Segundo a Arquidiocese, o suposto batismo teria sido realizado pelo falso bispo na Capela de Nossa Senhora dos Aflitos, localizada no bairro das Graças, Zona Norte do Recife
Um homem que se apresentava como bispo foi denunciado pela Arquidiocese de Olinda e Recife por realizar, sem possuir nenhum vínculo canônico com a Igreja, um suposto batismo na Capela de Nossa Senhora dos Aflitos, localizada no bairro das Graças, na Zona Norte da capital pernambucana.
Assinada pelo Vigário Episcopal Pe. Fábio Paz de Queiroz, a nota de esclarecimento, divulgada neste domingo (22), afirma que o sacerdote responsável pelo templo não tinha conhecimento de que o celebrante estivesse vinculado a posições sedevacantistas (posição teológica dentro do catolicismo tradicional).

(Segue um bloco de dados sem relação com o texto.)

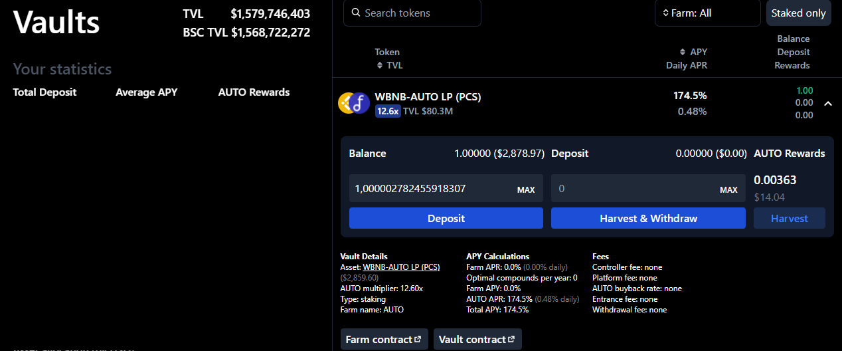The height and width of the screenshot is (351, 842).
Task: Click the Harvest & Withdraw button
Action: (648, 218)
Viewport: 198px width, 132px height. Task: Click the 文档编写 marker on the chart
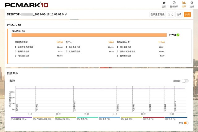(x=118, y=108)
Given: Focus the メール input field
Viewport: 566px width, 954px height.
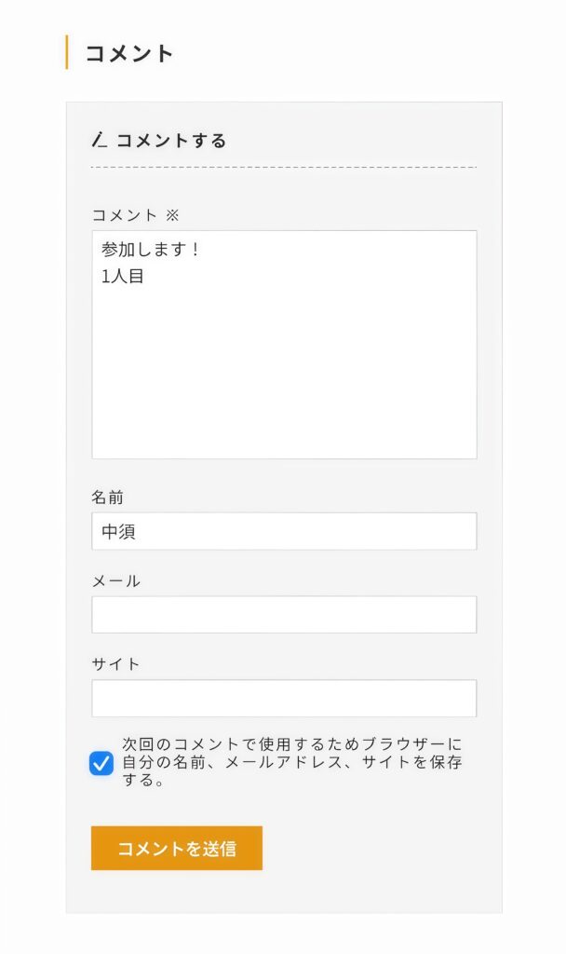Looking at the screenshot, I should (x=284, y=615).
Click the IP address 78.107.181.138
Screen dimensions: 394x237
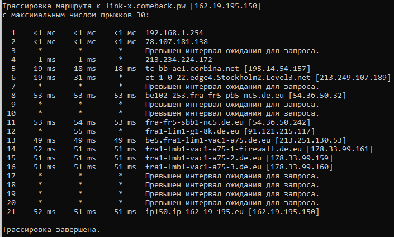(x=177, y=42)
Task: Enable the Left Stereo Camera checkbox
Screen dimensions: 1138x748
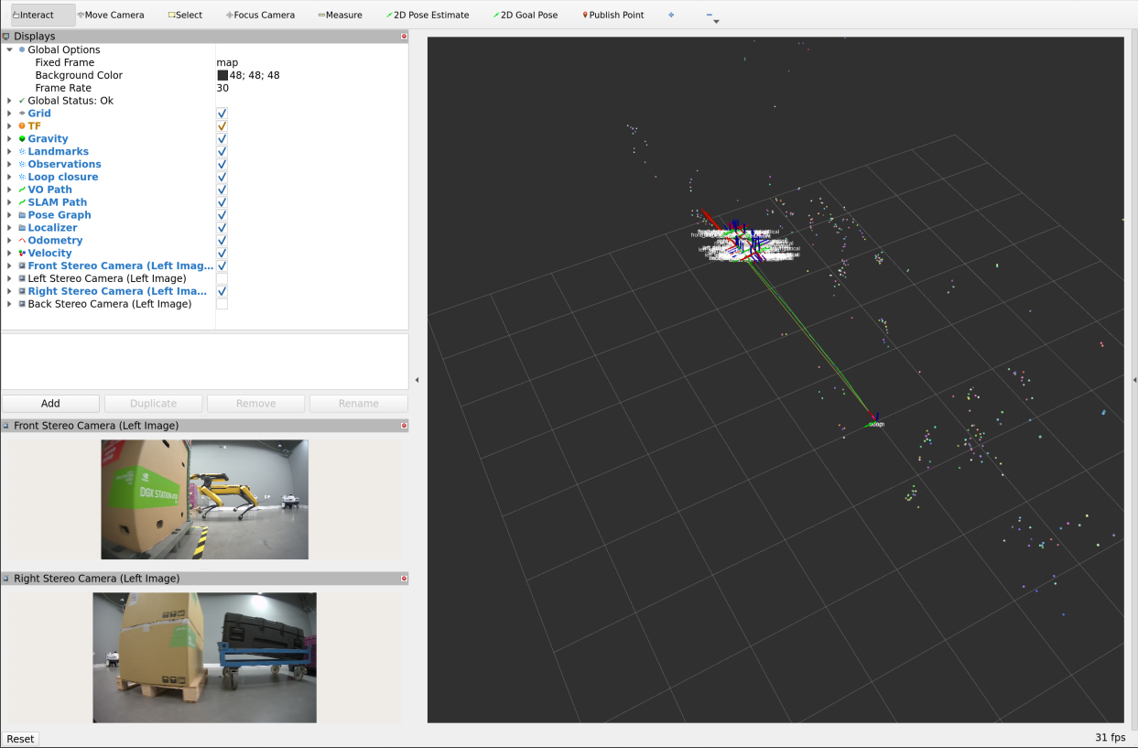Action: point(222,278)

Ainda na nota, divulgada nas redes sociais da Paróquia do Santíssimo Coração Eucarístico de Jesus (Matriz do Espinheiro), responsável pela capela, a administração pública do ato do batismo por quem não está em comunhão com a Igreja configura ato gravemente ilícito, especialmente quando realizada em templo católico, pois viola a disciplina sacramental e a ordem eclesial.

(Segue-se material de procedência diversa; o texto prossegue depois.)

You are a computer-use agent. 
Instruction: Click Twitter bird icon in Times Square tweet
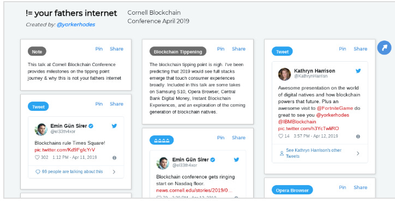click(114, 126)
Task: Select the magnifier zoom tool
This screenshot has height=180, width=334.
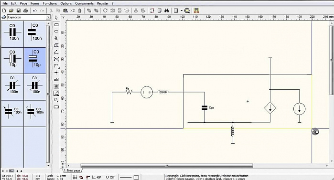Action: 56,100
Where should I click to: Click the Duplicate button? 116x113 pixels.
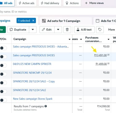pos(18,30)
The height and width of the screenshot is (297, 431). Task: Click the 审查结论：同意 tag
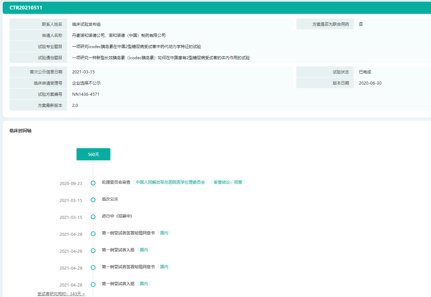pyautogui.click(x=228, y=182)
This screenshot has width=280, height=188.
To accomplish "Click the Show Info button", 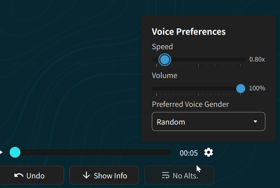I will click(104, 175).
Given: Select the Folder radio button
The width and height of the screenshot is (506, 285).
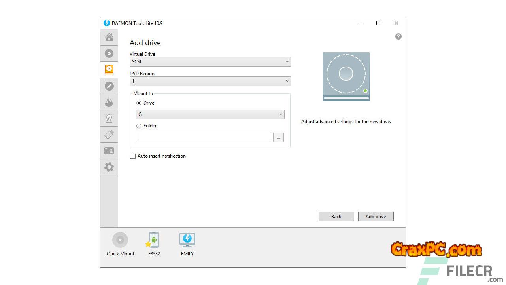Looking at the screenshot, I should [x=139, y=126].
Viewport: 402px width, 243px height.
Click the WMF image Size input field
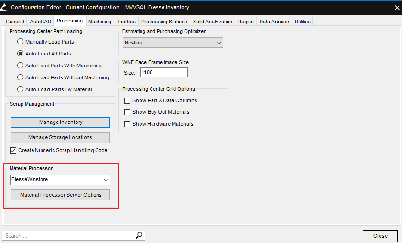[163, 73]
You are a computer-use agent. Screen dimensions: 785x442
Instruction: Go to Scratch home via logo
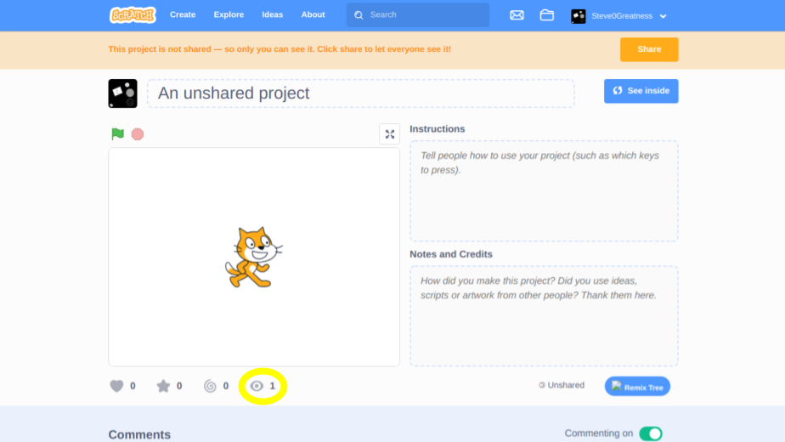pyautogui.click(x=133, y=15)
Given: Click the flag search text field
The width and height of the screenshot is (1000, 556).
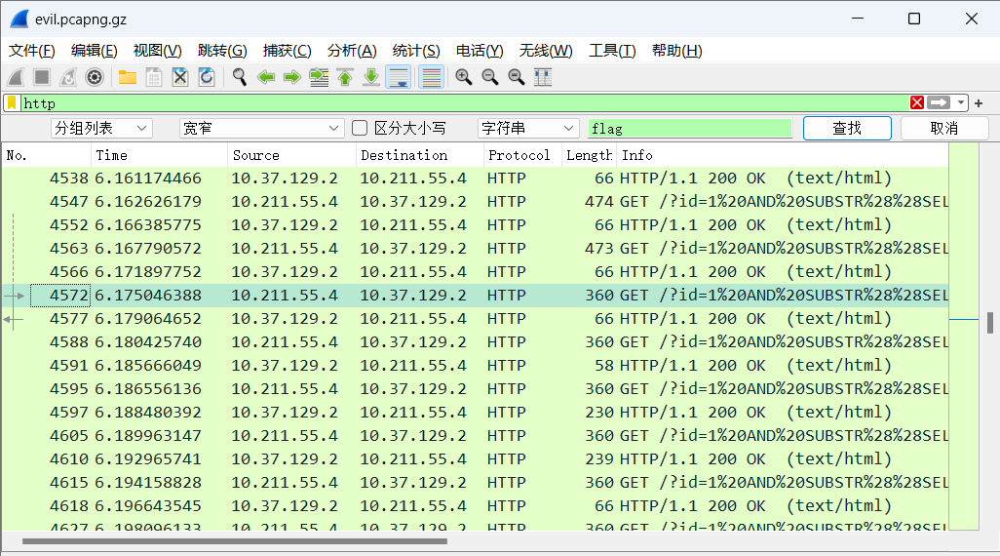Looking at the screenshot, I should coord(689,128).
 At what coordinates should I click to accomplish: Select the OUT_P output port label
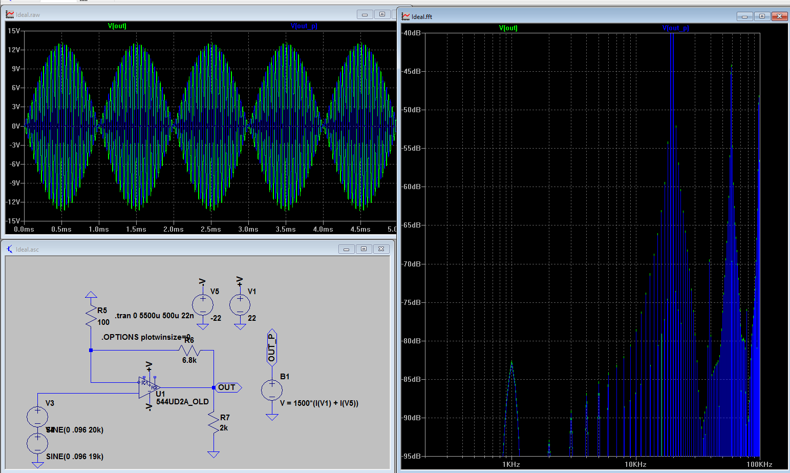tap(272, 347)
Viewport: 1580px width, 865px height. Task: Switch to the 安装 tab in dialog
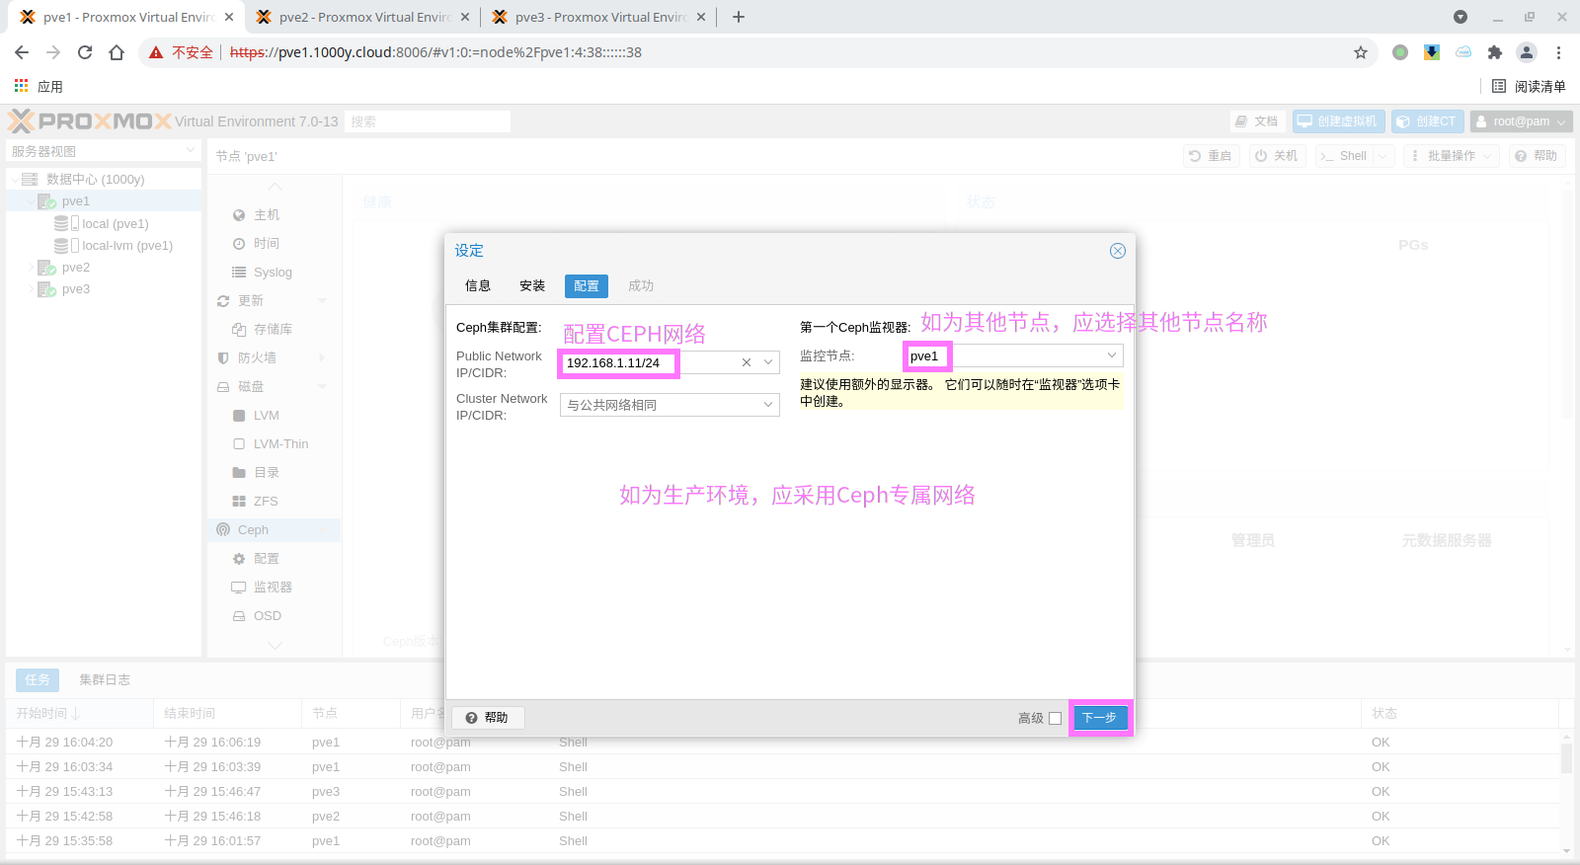[532, 285]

“De acordo com a disciplina canônica, os sacramentos são atos de Cristo confiados à Igreja (cf. cân. 840), e sua celebração não se reduz à mera validade da forma, mas exige igualmente legítima missão canônica e integral comunhão eclesial”, diz trecho da nota.
Além da denúncia, a Arquidiocese de Olinda e Recife lamentou que não tenha havido a devida boa-fé por parte dos interessados, uma vez que a transparência e a comunhão com a Igreja constituem pressupostos essenciais para a vida sacramental autêntica.
“É forçoso, contudo, reconhecer que teria sido necessária maior averiguação prévia no âmbito administrativo e da secretaria paroquial, conforme recomenda a prudência pastoral em situações semelhantes”, afirma outro trecho da nota.
A Arquidiocese afirmou que adotará as medidas necessárias para que situações dessa natureza não se repitam e advertiu os católicos a não participarem de celebrações promovidas por ministros desprovidos de missão canônica ou vinculados a grupos em ruptura com a Igreja, pois, segundo a Arquidiocese, tais práticas geram confusão e prejudicam a comunhão eclesial.